En ces temps de crise politique, écrire un article sur la nomination d’un nouveau ministre relève d’une forme de prise de risque : qui sait si entre le troisième et le quatrième paragraphe, celui-ci n’aura pas démissionné, été renommé à son poste, pour redémissionner ensuite ? Prêtons-nous cependant au jeu, quitte à être obsolètes à peine publié.

Après Blanquer, Ndiaye, Attal, Oudéa-Castéra, Belloubet, Genetet et Borne, Édouard Geffray devient donc le nouveau ministre de l’Éducation nationale, après en avoir été successivement DRH puis directeur de l’enseignement scolaire de 2017 à 2024. Doit-on conclure, comme on peut le lire dans de nombreux articles, que c’est un « technicien » sans idéologie, quelqu’un qui « au moins » connaît bien l’institution et saura ne pas la bousculer ? Cette analyse particulièrement dépolitisante ne résiste pas à un regard plus approfondi sur le profil de Geffray et encore moins à une réflexion sur la continuité de la politique éducative sous Macron.

L’exécutant de Blanquer

Après un bref passage par le centrisme, Édouard Geffray est recruté par Jean-Michel Blanquer, le ministre aussi compatible avec le macronisme qu’avec le lepénisme. Comme directeur des ressources humaines du ministère, il s’illustre notamment en comparant le suicide de la directrice d’école Christine Renon à un accident, « une chute dans un escalier ». Visiblement subjugué par un tel manque d’humanité, Blanquer le nomme deux ans plus tard directeur de l’enseignement scolaire : il est chargé de faire passer en force les réformes du bac et du lycée, contre l’avis des personnels et de l’ensemble des syndicats. C’est aussi lui qui est en poste durant toute la période Covid-19 et la fameuse « continuité pédagogique ». Froid et brutal, notamment dans ses rapports avec les syndicalistes, il est l’exécuteur parfait des œuvres de Jean-Michel Blanquer.

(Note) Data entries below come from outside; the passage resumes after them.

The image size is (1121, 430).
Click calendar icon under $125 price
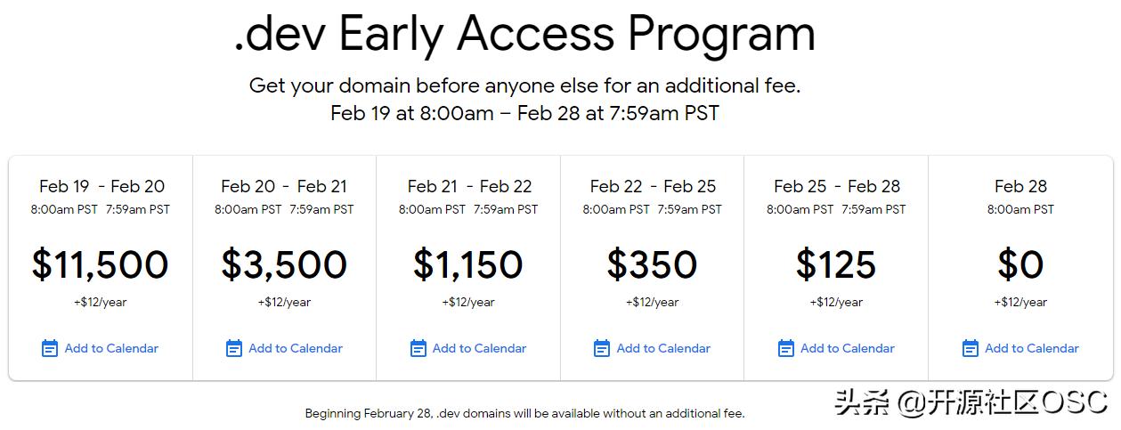[x=786, y=348]
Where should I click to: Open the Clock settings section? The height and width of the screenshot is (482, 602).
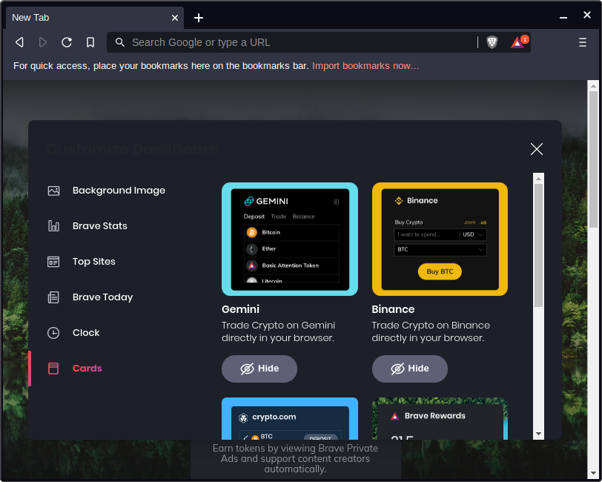[x=85, y=333]
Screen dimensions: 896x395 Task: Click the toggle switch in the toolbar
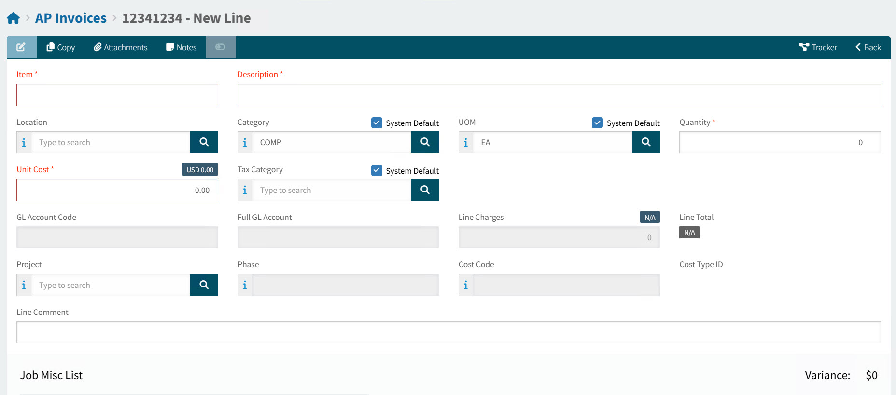(x=221, y=47)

Il arrive même à lui survivre au sein du ministère, puisqu’il reste à son poste sous les cinq ministres suivants. Cela lui permettra d’ajouter quelques réformes à son palmarès : celle des concours, de la voie professionnelle, la poursuite du pilotage par les évaluations en primaire ou encore le fameux « choc des savoirs » qui atomise le collège unique au travers des groupes de niveaux. Et c’est encore lui qui couvre l’affaire Stanislas et le scandale du syndicat « Avenir lycéen ».

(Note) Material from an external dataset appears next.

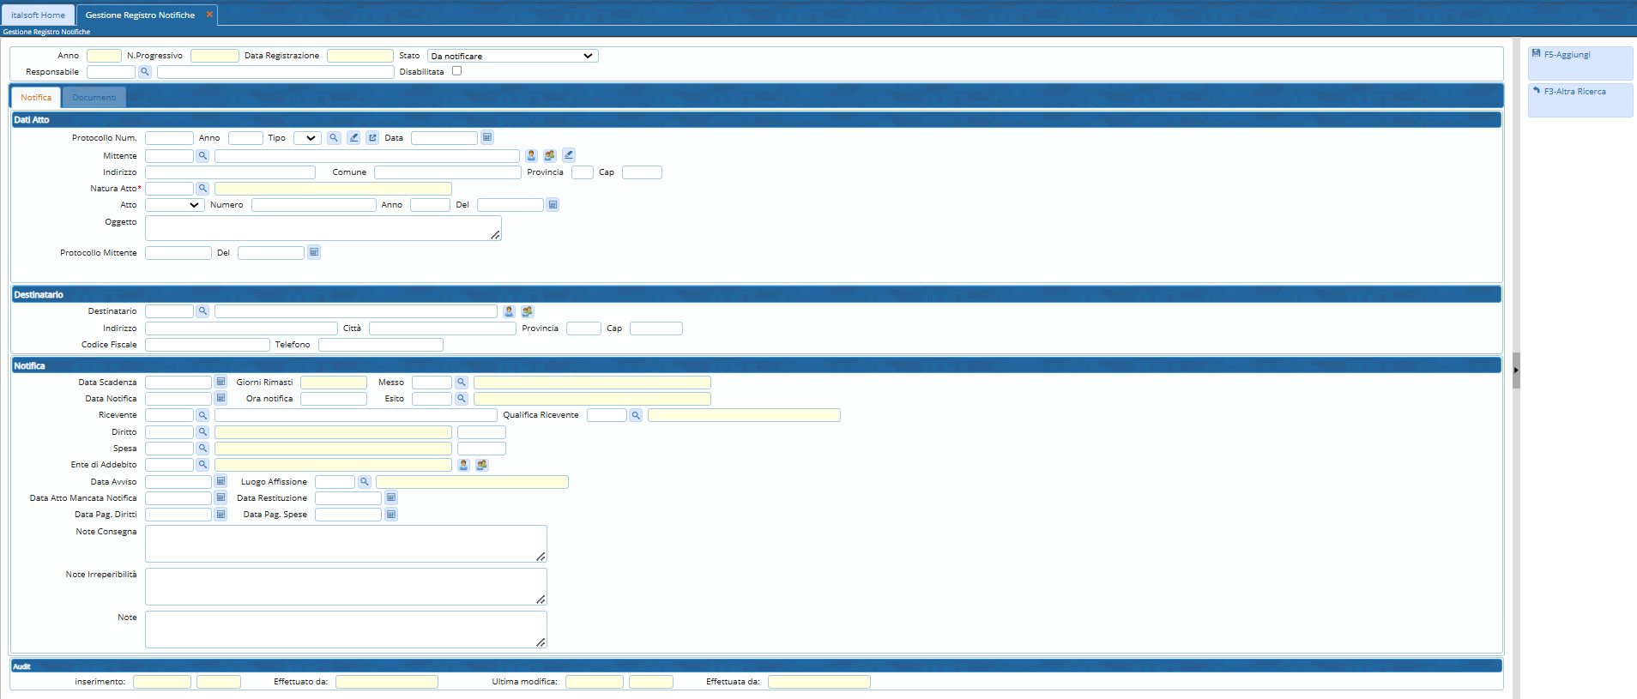Click the single-person icon beside Mittente
1637x699 pixels.
pos(531,155)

Blanquer n’est plus là, son esprit reste

Les sept ministres qui se sont succédé depuis 2022 ont chacun leurs personnalités et il serait faux de considérer qu’elles et ils pensent exactement pareil. On ne saurait mettre un signe d’égalité, par exemple, entre l’historien Pap Ndiaye et le pur produit de la startup Macron qu’est Gabriel Attal.

Mais qu’en est-il de la politique menée ? C’est là que les différences s’amenuisent voire disparaissent complètement. De Ndiaye à Borne, toutes celles et ceux qui ont essayé d’infléchir le train des réformes d’inspiration blanquérienne en ont été systématiquement empêchés. Dernière preuve en date : la réforme des groupes de niveaux au collège. Alors qu’elle ne fait aucun mystère du mal qu’elle en pense, Élisabeth Borne ne s’est jamais autorisée à la supprimer complètement.

Nul ne sait combien de temps Édouard Geffray restera ministre. Mais une chose est sûre : sa nomination, loin de marquer une ouverture ou un apaisement, est la confirmation de l’influence déterminante des années Blanquer sur toute la politique macroniste en matière d’Éducation. Une politique marquée par une vision pédagogiquement réactionnaire et budgétairement ultralibérale. Pas besoin d’attendre que Geffray fasse ses preuves, il faut mettre fin à la valse des marionnettes et renverser, par la rue, une fois pour toutes, le macronisme comme le blanquérisme.